A few years ago, I spilled an awful lot of pixels over at my blog trying to come to grips with the implications of Massive Open Online Courses (or MOOCs). They were supposed to be the innovation that would not only make most college professors obsolete, but force countless colleges to close as every student would prefer to hear Harvard's best lecture rather than get their course content from the community-college professor in their neighborhood.
Of course, any college professor who cares one whit about teaching understands that education involves a lot more than just conveying information. There's the teaching of particular skills. There's applied learning. There's the unpredictable relationship between two humans whenever they try to to accomplish anything complicated.
In other words, good teaching is just one long series of “edge cases.” You may come into class with the same lecture notes every semester, but unless you spend all your time staring up at the ceiling, how your students interpret the material you're teaching is going to affect the way you choose to teach it. They don't even have to stop you and ask questions while you're talking. So long as you and they are in the same room — with you conveying information in real time — you will see how your material is going over and can adjust your presentation accordingly.
Even if you really could deliver the same exact lecture every time, you will never get the same result twice because the learning process is never entirely predictable. If we automated learning, information would still travel from the brain of the professor to the brain of the student, but we’d never know exactly how well students understood it. You might as well just hit “play” on a tape of someone else's lecture, then leave the room to do something else.

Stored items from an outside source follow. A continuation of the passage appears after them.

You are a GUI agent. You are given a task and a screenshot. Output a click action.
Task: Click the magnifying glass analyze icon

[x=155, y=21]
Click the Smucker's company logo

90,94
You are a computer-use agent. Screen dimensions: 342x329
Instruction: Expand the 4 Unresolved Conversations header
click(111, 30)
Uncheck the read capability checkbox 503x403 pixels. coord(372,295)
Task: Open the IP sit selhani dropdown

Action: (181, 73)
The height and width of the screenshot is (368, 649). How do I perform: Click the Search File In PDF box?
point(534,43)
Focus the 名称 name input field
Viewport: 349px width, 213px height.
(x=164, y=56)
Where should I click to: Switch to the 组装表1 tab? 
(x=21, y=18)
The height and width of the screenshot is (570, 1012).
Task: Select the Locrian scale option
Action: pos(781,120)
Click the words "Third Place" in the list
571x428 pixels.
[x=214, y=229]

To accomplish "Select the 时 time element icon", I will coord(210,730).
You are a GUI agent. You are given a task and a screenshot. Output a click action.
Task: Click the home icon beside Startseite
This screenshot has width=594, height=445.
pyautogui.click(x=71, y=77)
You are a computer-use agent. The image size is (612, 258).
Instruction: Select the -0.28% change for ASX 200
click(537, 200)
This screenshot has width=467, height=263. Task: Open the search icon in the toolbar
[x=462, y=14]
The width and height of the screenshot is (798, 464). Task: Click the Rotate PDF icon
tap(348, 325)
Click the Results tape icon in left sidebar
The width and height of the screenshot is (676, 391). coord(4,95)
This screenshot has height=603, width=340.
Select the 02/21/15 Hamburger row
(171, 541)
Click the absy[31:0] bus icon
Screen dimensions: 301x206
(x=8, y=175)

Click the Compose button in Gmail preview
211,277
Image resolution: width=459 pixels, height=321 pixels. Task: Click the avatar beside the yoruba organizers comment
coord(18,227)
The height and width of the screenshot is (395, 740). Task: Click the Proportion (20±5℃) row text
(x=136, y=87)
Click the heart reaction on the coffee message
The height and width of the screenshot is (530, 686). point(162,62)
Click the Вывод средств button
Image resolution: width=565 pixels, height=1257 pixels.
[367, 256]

Education shouldn't work like that but shipping goods actually does. Nobody cares exactly how your box of diapers got from its point of production to the place where you bought it. Those diapers will still do their appointed task just the same. But, some will argue: Isn’t the same true for information? Whether you read it in a book or hear it in a MOOC, students still know something that they didn't know otherwise, right?
Only if you have an incredibly narrow definition of education. A definition that narrow should make anyone who's ever been inspired to learn anything truly interesting from any teacher of even limited skill weep like a baby.
If college professors want every day to be the educational equivalent of a milk run, we can teach with the same rote presentation techniques that MOOC purveyors imagine we do. But unlike truck drivers, we can actually use technology to determine our own future. Teachers and professors can employ technology themselves to automate the parts of the process that ought to be automated, and keep the most interesting, unpredictable parts intact. That way, the edge cases that inspired us all to become teachers in the first place will still be around to keep our jobs interesting no matter what technology holds in store.